OCCCA's New Photography Exhibit Hits You With Its Best Shots

Reviewing a juried, group photography show is a lot like finding an old box of photographs hidden in a closet. Peel open the box, and you discover pictures you love immediately, blurry shots that need to be tossed in the Dumpster, embarrassing shots you immediately tear up, and images you didn't know you had or forgot existed. Jurors Jeff T. Alu, Gina Genis, Kirk Pedersen and Susan Spiritus have sorted through almost 700 photographs and videos to come up with the 80-plus on display for Orange County Center for Contemporary Art's “Give Us Your Best Shot.”

Now it's my turn.

 

THE SIMPLE SNAPSHOT THAT GIVES US MORE THAN WE EXPECTED: Sharam Sepehr's Rings is a black-and-white side shot of seven gymnastics rings that looks to have been taken early in the morning, with the dew dripping off the metal like the sweat off an athlete. Isolation figures also in Danielle Giudici Wallis' Hot Plate, caked with a bubbled-over, charred food residue that's reminiscent of a decade of lonely cooking. Barbara Parmet's Leap features a woman jumping, her voluminous veil and heavy clothing lifting and floating gracefully as the shot captures her midair, leaving us to ponder whether she'll make it to the other side. In sharp contrast to Parmet's proto-feminism is Gloria Golden's The Tango, a sepia-toned image of a woman hanging over a man's shoulder as though she's a broken doll, reminding us of outdated attitudes about women as sexual prizes.

 

THE LANDSCAPE THAT'S MORE THAN JUST A POINT AND CLICK: In Erion Cuko's Big Sur Nights, the brilliant constellation of colorful lights amid swirling fog makes a nightscape of the Northern California coastline resemble an outtake from Close Encounters of the Third Kind. Floating Icebergs In Drift Ice by Camile Seaman is exactly what it says it is: chilly, deep blues and the palest of whites, an ice-cold lunar landscape waiting for its own Titanic.

 

A MOMENT IN TIME: The faceless busker playing a violin in a New York subway station is The Ghost in the Machine of Jen Mitsuko's shot, crowds of people swirling about the artist in a formless mechanical mass.

 

DIGITAL MANIPULATION: Ray Bravo's digital print The Temptation of St. Anthony After Martin Schongauer is not a photograph, per se—it's more a captured still, so it probably doesn't really belong in the show, but the intense (and very loud) video accompanying it that blasts away in a back room changed my mind.
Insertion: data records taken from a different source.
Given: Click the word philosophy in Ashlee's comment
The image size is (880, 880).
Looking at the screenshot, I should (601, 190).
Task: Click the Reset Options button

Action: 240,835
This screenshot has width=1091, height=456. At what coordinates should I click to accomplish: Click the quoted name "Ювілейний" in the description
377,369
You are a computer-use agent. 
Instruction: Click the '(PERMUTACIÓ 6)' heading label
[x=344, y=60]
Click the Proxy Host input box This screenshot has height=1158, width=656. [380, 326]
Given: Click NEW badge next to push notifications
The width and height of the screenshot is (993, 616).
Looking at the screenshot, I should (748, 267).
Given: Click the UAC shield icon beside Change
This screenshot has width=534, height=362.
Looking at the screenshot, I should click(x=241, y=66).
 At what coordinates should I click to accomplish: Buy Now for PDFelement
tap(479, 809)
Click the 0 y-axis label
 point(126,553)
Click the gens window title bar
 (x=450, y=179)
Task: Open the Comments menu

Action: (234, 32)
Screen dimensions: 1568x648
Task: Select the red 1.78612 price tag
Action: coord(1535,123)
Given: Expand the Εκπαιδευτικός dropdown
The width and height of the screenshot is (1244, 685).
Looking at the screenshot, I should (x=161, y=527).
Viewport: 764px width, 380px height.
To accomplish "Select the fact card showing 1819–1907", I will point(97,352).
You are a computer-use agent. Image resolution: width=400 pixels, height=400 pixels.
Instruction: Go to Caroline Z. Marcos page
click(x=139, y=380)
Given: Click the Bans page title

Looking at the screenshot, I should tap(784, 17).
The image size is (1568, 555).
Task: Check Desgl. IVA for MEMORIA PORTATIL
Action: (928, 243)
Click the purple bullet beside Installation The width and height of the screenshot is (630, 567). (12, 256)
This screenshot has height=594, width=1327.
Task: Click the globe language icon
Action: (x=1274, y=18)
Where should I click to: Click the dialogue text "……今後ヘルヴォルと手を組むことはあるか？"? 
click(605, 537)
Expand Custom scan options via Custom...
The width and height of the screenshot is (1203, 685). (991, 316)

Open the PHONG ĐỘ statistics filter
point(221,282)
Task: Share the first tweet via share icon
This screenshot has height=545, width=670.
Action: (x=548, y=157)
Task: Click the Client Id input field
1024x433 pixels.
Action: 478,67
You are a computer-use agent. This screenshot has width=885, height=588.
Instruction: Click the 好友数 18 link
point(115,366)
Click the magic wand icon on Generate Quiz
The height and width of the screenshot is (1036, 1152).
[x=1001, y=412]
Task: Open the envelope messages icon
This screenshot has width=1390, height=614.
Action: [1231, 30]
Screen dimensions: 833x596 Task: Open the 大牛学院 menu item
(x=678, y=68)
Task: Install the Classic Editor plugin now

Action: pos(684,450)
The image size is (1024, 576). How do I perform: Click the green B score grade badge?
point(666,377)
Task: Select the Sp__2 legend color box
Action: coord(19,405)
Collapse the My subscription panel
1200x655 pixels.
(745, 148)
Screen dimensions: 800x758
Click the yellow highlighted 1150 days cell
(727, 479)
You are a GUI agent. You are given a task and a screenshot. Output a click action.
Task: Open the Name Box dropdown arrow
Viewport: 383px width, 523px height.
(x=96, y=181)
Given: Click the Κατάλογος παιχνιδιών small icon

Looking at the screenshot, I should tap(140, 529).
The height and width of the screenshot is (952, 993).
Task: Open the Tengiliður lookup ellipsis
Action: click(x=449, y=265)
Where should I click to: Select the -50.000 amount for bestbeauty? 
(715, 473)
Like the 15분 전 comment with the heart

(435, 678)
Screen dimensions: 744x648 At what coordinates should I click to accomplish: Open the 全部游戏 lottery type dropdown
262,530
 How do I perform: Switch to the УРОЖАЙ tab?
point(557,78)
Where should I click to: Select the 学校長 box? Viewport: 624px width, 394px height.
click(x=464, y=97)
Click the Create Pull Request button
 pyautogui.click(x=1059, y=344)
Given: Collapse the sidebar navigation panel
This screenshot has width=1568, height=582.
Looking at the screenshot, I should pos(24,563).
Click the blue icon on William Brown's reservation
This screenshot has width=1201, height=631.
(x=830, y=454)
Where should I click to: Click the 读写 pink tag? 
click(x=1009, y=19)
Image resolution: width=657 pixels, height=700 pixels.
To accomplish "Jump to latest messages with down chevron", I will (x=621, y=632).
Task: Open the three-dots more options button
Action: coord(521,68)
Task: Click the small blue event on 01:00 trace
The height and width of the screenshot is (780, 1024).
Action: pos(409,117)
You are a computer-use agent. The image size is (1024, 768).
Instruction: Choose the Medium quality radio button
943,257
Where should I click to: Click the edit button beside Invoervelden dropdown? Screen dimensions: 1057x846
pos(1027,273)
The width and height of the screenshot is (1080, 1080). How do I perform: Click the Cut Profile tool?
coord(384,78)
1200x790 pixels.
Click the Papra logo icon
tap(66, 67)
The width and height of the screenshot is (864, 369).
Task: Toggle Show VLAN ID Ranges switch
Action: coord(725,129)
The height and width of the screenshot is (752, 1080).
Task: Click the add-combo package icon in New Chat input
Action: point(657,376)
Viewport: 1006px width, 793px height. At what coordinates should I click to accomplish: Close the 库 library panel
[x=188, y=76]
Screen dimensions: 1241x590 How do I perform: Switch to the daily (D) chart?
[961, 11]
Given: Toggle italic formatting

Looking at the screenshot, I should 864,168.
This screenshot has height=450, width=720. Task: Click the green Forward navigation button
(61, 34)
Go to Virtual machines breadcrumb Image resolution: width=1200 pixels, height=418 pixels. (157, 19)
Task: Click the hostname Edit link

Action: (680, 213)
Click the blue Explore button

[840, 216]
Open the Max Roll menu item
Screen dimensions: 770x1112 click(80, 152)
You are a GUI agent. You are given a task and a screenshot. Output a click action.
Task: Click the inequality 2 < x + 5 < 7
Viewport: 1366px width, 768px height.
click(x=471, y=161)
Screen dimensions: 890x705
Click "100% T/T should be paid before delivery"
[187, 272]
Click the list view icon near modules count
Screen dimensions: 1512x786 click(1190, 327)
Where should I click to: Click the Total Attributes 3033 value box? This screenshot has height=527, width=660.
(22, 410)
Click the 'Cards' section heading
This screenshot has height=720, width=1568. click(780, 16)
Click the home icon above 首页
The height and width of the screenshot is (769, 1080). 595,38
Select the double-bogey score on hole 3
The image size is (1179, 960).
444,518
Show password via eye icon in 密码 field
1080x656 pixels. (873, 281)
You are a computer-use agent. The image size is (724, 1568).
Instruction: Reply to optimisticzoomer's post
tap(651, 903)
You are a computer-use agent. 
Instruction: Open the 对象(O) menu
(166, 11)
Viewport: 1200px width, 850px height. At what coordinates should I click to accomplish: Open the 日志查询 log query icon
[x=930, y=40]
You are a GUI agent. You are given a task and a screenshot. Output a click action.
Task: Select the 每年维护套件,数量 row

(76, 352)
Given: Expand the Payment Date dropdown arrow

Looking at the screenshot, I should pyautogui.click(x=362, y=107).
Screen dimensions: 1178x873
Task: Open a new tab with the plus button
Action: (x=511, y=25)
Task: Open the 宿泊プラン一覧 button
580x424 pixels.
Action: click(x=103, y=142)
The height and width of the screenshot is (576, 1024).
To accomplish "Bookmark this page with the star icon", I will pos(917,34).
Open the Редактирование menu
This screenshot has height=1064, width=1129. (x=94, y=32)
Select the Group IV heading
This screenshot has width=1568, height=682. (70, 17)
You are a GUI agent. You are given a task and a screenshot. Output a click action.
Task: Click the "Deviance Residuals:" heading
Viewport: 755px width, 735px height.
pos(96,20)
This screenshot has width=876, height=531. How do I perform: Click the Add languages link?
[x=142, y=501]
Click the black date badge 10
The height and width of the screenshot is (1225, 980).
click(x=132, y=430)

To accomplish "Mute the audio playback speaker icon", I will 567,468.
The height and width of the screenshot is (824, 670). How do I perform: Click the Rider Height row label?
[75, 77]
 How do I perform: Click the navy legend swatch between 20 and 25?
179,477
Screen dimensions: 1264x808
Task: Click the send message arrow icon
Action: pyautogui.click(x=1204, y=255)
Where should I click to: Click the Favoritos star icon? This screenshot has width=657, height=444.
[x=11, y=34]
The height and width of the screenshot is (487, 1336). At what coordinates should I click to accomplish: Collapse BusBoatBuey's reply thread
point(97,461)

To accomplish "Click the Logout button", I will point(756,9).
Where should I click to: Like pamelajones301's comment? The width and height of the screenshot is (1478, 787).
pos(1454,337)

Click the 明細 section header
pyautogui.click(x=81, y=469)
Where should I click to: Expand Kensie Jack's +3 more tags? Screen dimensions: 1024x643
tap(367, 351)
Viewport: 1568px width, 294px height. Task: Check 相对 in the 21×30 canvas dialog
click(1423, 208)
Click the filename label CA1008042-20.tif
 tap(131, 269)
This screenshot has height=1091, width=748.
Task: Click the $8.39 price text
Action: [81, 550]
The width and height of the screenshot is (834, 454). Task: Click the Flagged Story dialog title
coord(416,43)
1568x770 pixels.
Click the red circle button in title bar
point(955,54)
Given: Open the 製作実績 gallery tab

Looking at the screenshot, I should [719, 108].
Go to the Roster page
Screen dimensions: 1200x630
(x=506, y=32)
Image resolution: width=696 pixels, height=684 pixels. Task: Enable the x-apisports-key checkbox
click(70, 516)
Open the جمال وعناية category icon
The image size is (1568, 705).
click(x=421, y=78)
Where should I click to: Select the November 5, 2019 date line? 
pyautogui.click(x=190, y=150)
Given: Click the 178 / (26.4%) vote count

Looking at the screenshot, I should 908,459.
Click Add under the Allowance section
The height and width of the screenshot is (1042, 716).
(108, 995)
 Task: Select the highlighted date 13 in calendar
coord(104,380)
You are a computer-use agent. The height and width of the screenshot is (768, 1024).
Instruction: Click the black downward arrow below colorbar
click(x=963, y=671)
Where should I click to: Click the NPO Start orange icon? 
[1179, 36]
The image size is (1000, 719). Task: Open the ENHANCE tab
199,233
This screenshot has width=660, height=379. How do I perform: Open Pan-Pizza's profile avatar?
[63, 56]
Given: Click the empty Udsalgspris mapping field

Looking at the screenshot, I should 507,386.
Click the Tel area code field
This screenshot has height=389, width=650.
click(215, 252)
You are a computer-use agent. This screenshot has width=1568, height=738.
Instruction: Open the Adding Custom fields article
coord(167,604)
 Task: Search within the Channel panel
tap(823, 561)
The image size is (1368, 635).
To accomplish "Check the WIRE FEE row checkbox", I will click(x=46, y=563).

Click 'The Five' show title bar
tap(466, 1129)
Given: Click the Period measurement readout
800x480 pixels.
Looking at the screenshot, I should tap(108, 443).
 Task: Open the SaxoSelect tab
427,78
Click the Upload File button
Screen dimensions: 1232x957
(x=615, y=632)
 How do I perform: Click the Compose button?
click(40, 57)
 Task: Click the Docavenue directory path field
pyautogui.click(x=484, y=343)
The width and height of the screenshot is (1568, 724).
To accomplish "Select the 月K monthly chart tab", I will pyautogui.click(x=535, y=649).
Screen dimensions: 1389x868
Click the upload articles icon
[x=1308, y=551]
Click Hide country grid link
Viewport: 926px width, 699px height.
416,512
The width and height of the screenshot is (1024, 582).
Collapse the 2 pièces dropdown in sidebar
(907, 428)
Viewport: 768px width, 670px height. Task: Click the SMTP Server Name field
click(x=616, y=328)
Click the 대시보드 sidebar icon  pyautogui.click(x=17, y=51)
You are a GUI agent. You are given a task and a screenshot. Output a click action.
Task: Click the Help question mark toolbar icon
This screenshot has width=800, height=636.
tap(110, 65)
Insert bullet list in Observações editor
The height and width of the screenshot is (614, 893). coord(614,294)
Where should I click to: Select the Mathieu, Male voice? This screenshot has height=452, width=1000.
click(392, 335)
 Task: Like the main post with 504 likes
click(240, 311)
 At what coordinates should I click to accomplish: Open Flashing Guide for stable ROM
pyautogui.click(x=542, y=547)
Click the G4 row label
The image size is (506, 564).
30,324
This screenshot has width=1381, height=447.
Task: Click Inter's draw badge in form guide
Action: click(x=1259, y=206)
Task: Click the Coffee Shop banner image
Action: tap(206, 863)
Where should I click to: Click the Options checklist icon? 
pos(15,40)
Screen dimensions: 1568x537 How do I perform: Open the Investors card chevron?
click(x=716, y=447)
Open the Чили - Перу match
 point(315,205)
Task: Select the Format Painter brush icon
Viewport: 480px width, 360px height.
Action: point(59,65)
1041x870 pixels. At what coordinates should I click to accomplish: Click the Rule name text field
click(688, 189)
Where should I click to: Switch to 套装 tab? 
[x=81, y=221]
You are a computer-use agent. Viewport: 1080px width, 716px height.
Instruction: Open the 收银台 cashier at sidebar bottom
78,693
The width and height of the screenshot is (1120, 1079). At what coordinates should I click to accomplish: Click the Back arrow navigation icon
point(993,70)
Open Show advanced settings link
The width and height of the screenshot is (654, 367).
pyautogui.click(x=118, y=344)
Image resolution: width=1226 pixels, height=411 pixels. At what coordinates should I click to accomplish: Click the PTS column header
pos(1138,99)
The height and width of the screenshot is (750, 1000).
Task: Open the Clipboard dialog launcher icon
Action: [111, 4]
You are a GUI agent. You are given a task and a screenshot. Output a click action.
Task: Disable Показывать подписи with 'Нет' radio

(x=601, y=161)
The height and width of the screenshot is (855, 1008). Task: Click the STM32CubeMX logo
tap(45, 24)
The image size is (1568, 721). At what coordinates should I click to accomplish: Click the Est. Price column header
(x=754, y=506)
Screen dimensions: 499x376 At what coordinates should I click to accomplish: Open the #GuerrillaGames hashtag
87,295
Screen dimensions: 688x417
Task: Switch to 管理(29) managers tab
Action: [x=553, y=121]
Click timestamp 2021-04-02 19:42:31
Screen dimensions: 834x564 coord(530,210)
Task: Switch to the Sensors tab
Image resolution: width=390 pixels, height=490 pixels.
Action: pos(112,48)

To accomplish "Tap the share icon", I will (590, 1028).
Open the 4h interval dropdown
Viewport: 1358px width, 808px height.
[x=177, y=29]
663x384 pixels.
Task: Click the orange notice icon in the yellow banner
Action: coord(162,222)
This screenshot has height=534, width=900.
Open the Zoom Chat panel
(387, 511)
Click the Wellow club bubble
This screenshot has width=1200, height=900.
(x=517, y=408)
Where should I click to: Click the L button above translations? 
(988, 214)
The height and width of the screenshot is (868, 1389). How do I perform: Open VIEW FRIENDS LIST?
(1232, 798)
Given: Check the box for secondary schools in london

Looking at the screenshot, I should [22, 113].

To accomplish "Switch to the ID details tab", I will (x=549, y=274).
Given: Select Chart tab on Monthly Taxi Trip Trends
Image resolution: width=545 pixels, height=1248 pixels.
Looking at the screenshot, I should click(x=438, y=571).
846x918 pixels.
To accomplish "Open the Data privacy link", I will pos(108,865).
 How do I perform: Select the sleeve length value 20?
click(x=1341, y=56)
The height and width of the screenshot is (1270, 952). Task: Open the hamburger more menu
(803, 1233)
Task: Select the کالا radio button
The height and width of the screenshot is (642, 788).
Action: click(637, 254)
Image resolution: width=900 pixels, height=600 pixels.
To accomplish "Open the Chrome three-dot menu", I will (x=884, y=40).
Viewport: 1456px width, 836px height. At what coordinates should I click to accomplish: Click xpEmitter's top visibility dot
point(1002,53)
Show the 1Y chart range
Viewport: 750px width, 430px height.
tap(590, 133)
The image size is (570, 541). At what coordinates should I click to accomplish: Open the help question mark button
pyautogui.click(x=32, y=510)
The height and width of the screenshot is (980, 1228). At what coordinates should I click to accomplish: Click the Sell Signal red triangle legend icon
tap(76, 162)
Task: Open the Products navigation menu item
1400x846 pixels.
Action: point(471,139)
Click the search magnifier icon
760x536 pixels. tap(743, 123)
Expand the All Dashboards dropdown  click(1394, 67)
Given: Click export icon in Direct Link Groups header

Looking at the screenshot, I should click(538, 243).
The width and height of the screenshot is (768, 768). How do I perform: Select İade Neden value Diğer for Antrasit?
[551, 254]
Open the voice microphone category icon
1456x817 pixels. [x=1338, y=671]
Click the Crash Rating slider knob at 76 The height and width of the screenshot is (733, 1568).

Essentially an animated series of photographs, Bravo treats Anthony's visions as violent, demonic hallucinations induced by sexual repression. Amid the antique porn images and copulating insects, the brilliant, deliciously grotesque execution of the digital animation explodes off the screen, its nightmarish soundtrack as garish and effective as its scenic design.

Just a few steps away, Julee Holcombe's startling manipulation of several photographs to suggest one vast unique landscape may not have the gut punch of Bravo's work, but it involves an equal amount of imagination: As with the mythological multi-beast referenced in the title, Lucent Weeping In Shadow of Spring (part of “Made In Chimerica”) combines images of fish, a tourist park, a multitude of trees and construction equipment parked precariously to create an exhilarating photographic representation of Asian scroll art. At passing glance, it just looks like a matchless countryside, but upon longer, closer examination, the off-kilter combo creates a permeation of uneasiness and awe.

Walt Jones' Swing is two swashes of color, with a red (female) and blue (male) figure floating and twirling through the air as though leaves caught in a breeze. Jones has treated the photo by dipping it in a clear wax, adding further texture and density to the bright image, making it seem to be something delicate from long ago, while also suggesting the wax of records, candles and romance. Abigail Gumbiner's Sculpted Photograph-Chrome #7 feels less like a photo than a sculpture, but her print of car chrome, trees and the photographer herself has been “carved” once via software manipulation, and then a second time with the artist bending and shaping the photographs by hand along the lines of the manipulation, accentuating the roiling and rippling effect to make it bulge and lift outside the frame. Melissa Vincent's composite image Daredevil is of a small boy dancing on the tip of an airplane wing while in flight. The joy counteracts memories of the William Shatner episode of The Twilight Zone that initially comes to mind, but the uplifting image of the child surrounded by clouds also brings to heart the recent tragedy at Sandy Hook Elementary School in Connecticut, and it's enough to bring a lump to your throat.

 

This review appeared in print as “Sure Shots: Casting a critical eye toward OCCCA's selection of best photography.”